RECORDS TO PROCESS:

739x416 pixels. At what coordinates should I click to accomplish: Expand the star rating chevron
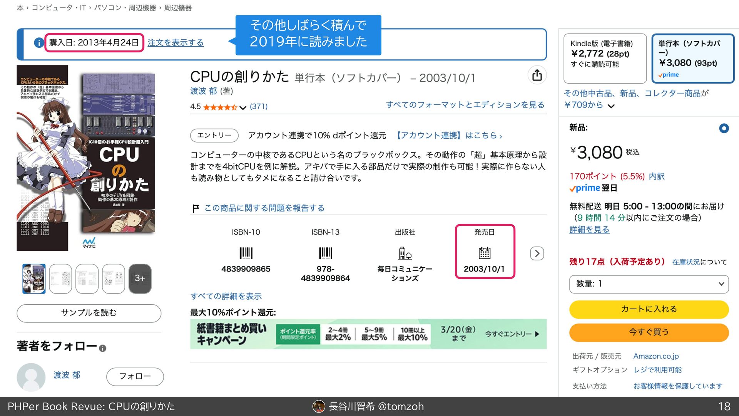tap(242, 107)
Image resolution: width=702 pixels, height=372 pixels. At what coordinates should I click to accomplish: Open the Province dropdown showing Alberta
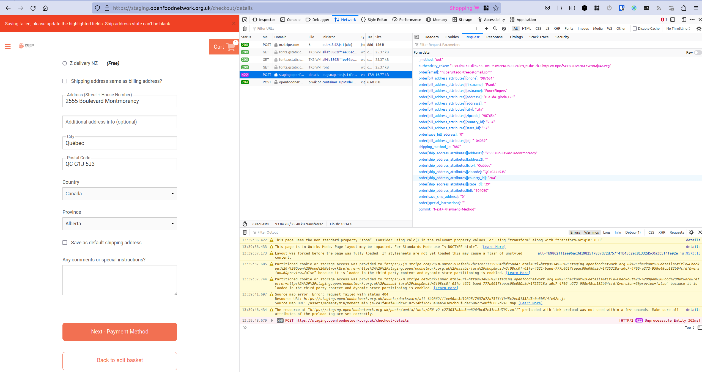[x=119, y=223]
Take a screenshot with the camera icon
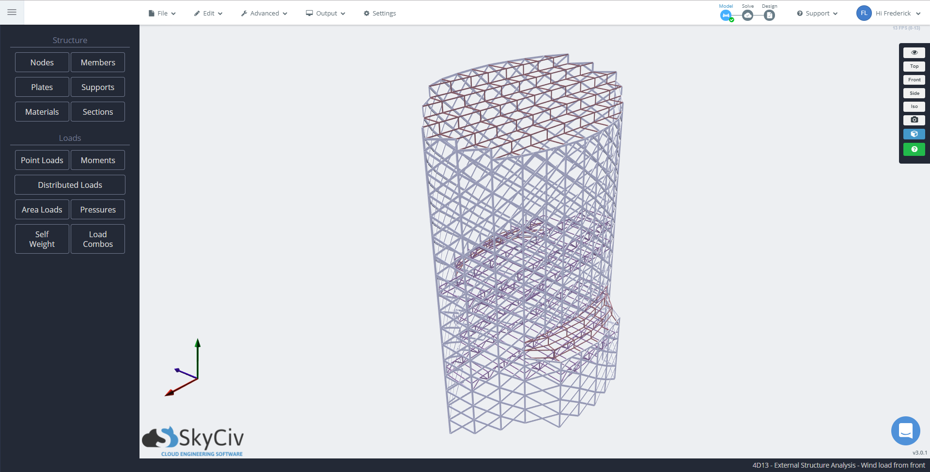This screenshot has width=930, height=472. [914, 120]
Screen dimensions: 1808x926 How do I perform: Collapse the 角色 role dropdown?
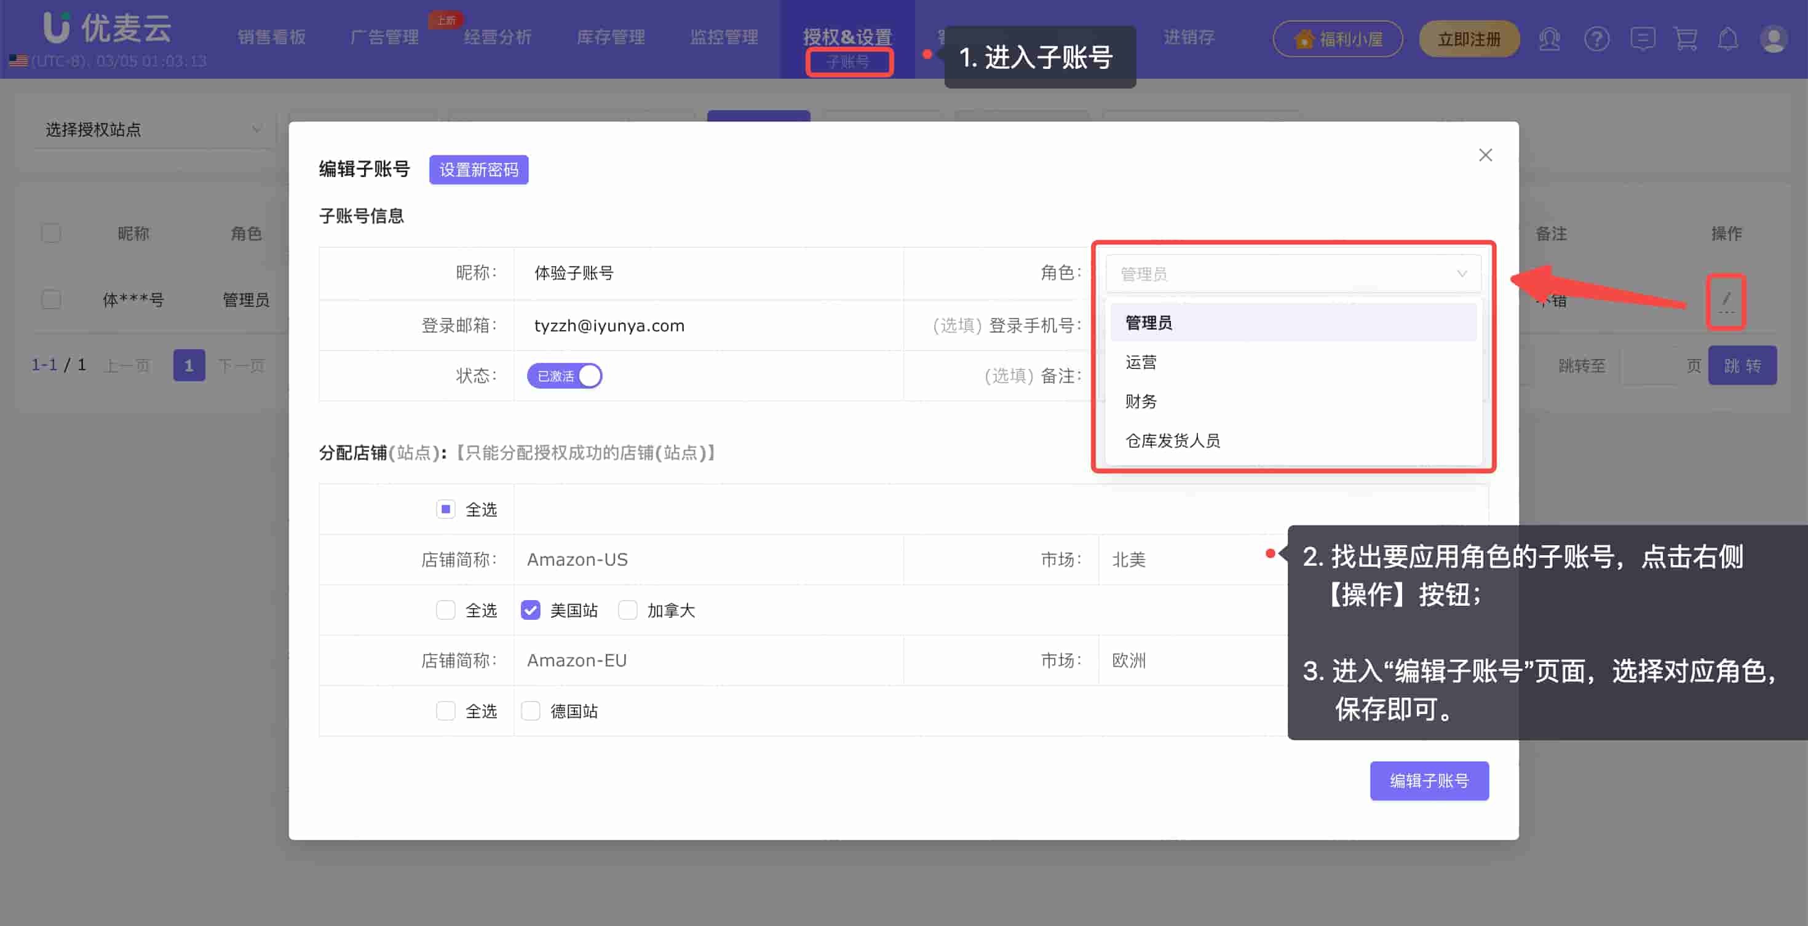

PROBLEM REQUIREMENTS: Print each line above exactly as it appears, excluding all images.

WRITTEN ANSWER:
739x416 pixels. At what coordinates should I click to accomplish: Expand the star rating chevron
tap(242, 107)
Image resolution: width=702 pixels, height=372 pixels. At what coordinates should I click to accomplish: Open the Province dropdown showing Alberta
[x=119, y=223]
Take a screenshot with the camera icon
This screenshot has width=930, height=472. [914, 120]
Screen dimensions: 1808x926 How do I perform: Collapse the 角色 role dropdown?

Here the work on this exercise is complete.